In the near-decade since pop-bluegrass act Nickel Creek’s last full album — 2005’s excellent Why Should the Fire Die? — the band’s members have carved their own musical successes and identities: Mandolin virtuoso Chris Thile worked alongside Yo-Yo Ma and formed the highly successful Punch Brothers; guitarist Sean Watkins lent his talents to Fiction Family; and fiddler Sara Watkins released a string of solo albums and toured with artists including The Decemberists and Jackson Browne.

Though they’ve taken so much time away from one another, all three sound right at home on A Dotted Line, Nickel Creek’s triumphant return. The album finds the bluegrass wunderkinds at their most mature, marrying their signature lush harmonies and intricate arrangements with a surprisingly affecting turn towards minimalism.

Take the album-opening one-two punch of “Rest of My Life” and “Destination.” “Rest of My Life” swings beautifully between plaintive strumming and pointed finger-picking while Sara Watkins’ lilting harmonies layer effortlessly behind Thile’s bluesy, hungover vocals (“Here we all lie/ In a dry sea of Solo cups/ With the sun in our eyes”). “Destination,” meanwhile, finds Sara leading a driving call and response: “This time I’ve got no hesitation/ and I’ll be movin’ on.”

Lyrically, these two set the tone for A Dotted Line, a golden ode to melancholy that finds the older, wiser Nickel Creek grappling with the steady passage of time, the crumbling of relationships and the lasting sting of regrets. “Christmas Eve” delicately spins the tale of a holiday break-up before building to a huge, sweeping refrain (“Please darling wait/ It’s not all over yet”) that flits between joyous and heartbreaking, drunkenly desperate and cautiously optimistic.

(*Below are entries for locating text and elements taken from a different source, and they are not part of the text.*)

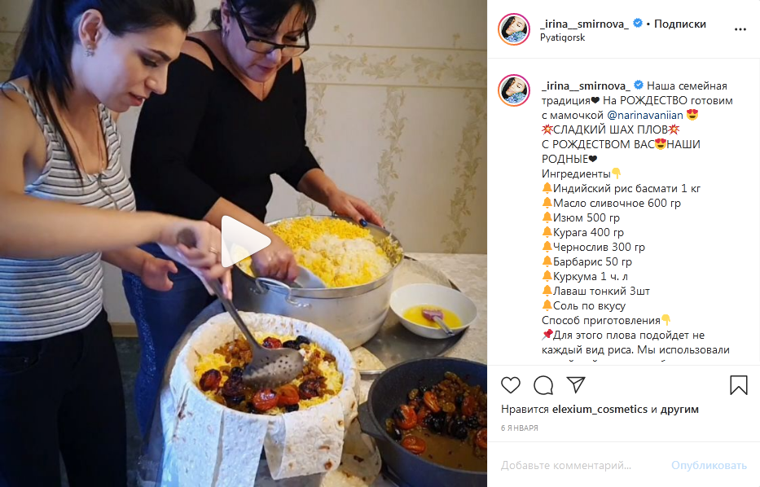Save post with the bookmark icon

pos(739,385)
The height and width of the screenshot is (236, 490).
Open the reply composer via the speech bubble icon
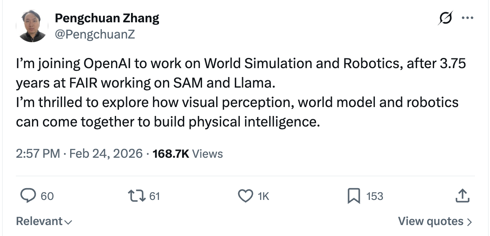click(x=28, y=196)
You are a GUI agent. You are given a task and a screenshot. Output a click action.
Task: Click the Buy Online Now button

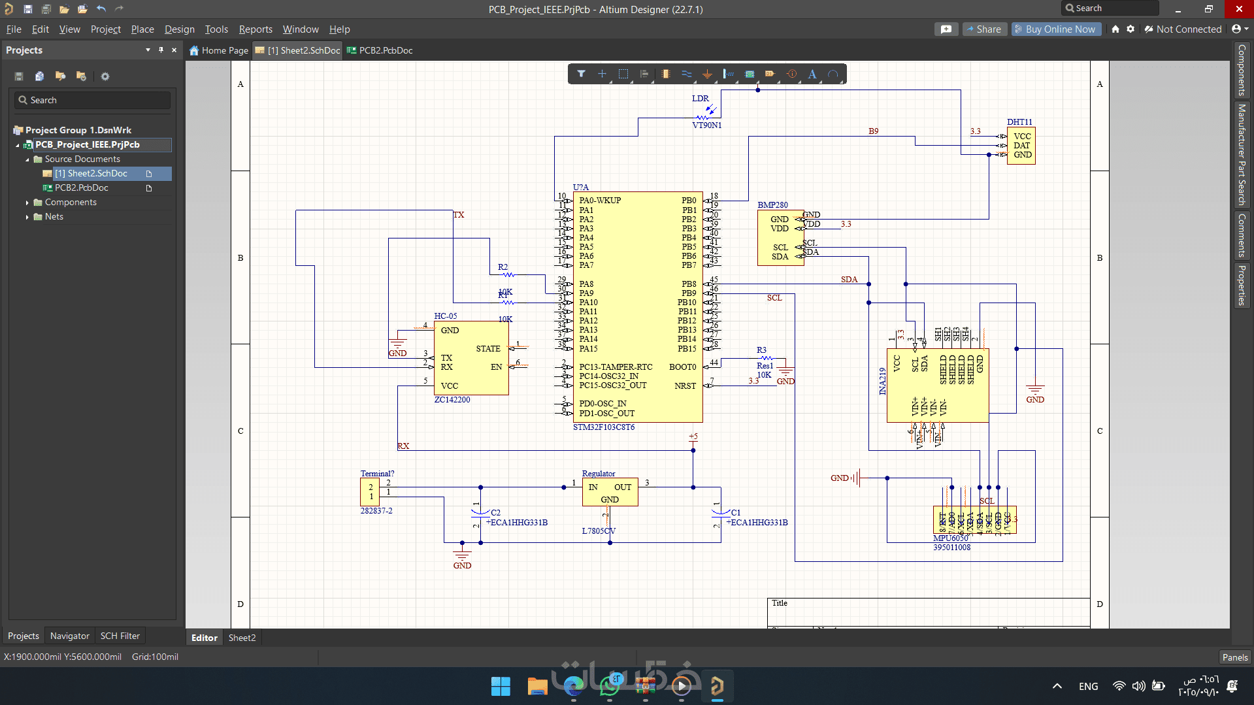[x=1054, y=29]
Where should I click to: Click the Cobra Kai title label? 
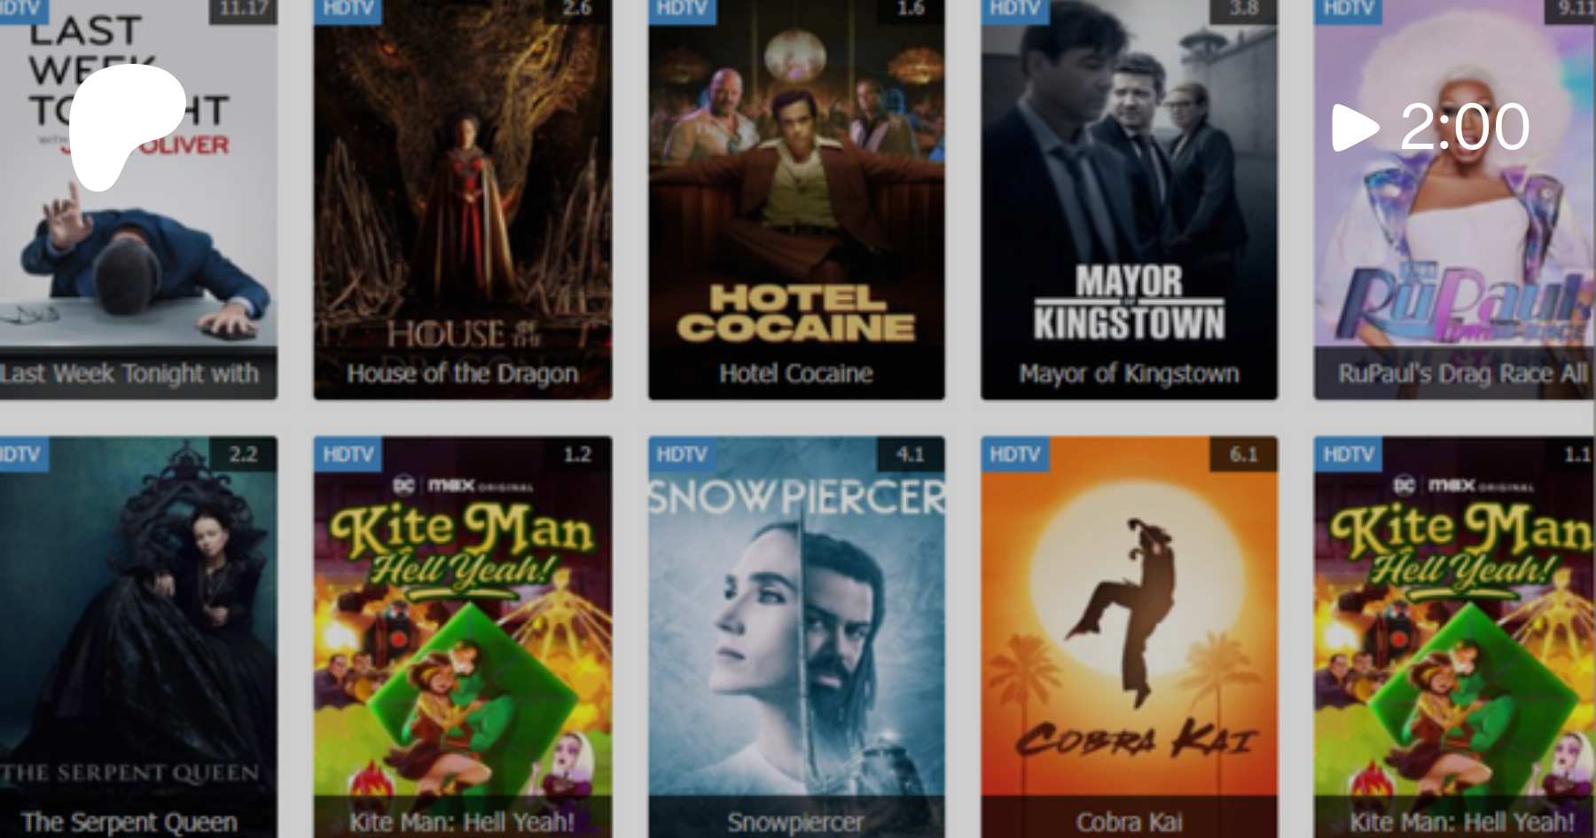[x=1129, y=822]
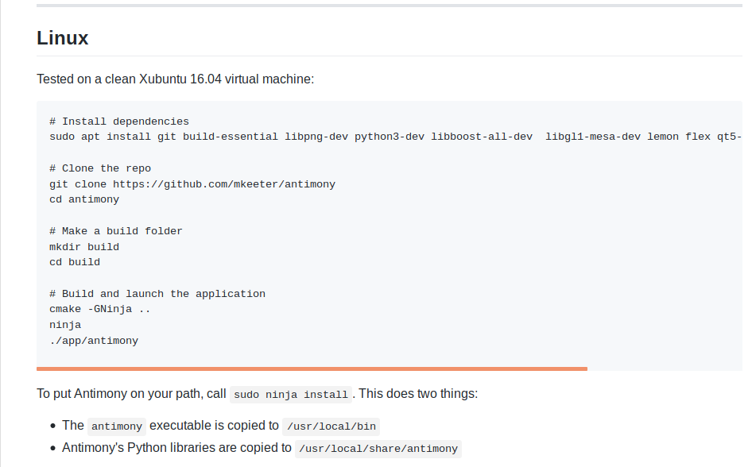Click the 'cd antimony' code line
The image size is (752, 467).
pyautogui.click(x=84, y=199)

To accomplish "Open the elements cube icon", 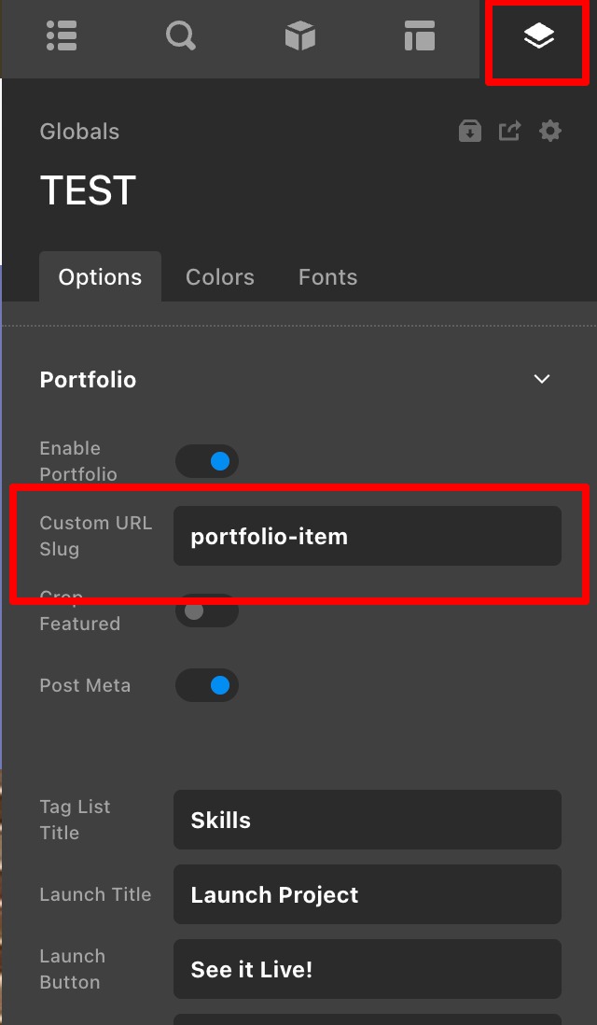I will pos(300,35).
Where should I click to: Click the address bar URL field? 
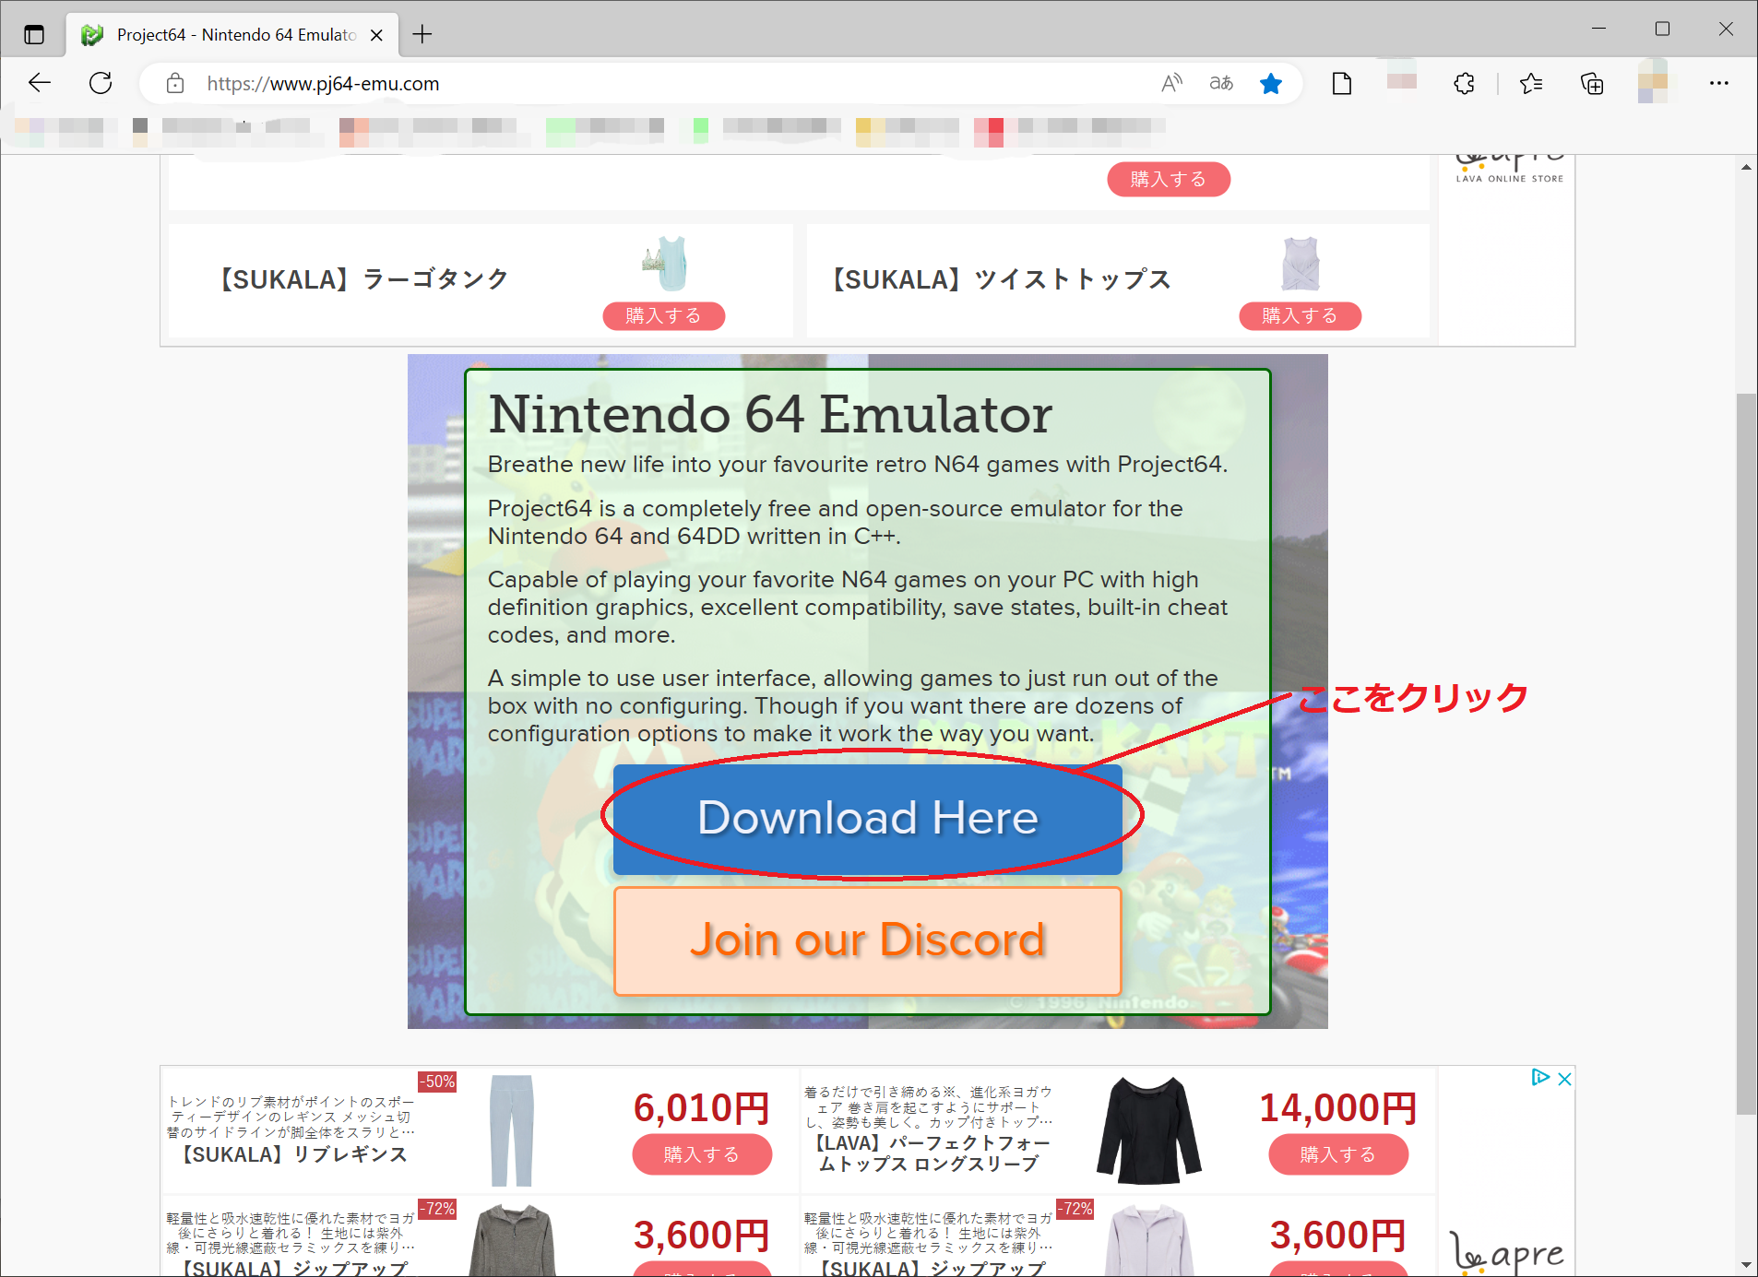(x=646, y=84)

Elsewhere, Thile and the Watkins siblings play with the sort of indie rock arrangements that wouldn’t sound out of place on a Punch Brothers or Fiction Family record: “You Don’t Know What’s Going On” is a straight-up pop-punk cut, a skittering, up-tempo shout-along that finds Thile spitting fiery accusations like a half-broken machine gun, while “Love of Mine” lets him step into the sort of heartbreaking balladeer role his sugary, leading-man voice demands.

A Dotted Line isn’t all so grim. The couple of instrumental tracks (“Elsie” and “Elephant in the Corn”) are spry and sunny, a welcome reminder of the trio’s classical backgrounds, while “Hayloft” — a surprisingly faithful cover of a truly awful B-52s pastiche by Canada’s Mother Mother — finds the group playfully reveling in country-pop’s worst excesses.

Though the Watkins duo and Thile have made sizable contributions to Americana and bluegrass individually, A Dotted Line is a powerful, instantly likable reminder of how much they have to offer as a collective. Alternately heartbreaking and smile-inducing, dauntingly virtuosic and accessibly poppy, A Dotted Line is a return to form for some of progressive bluegrass’ once and future saviors.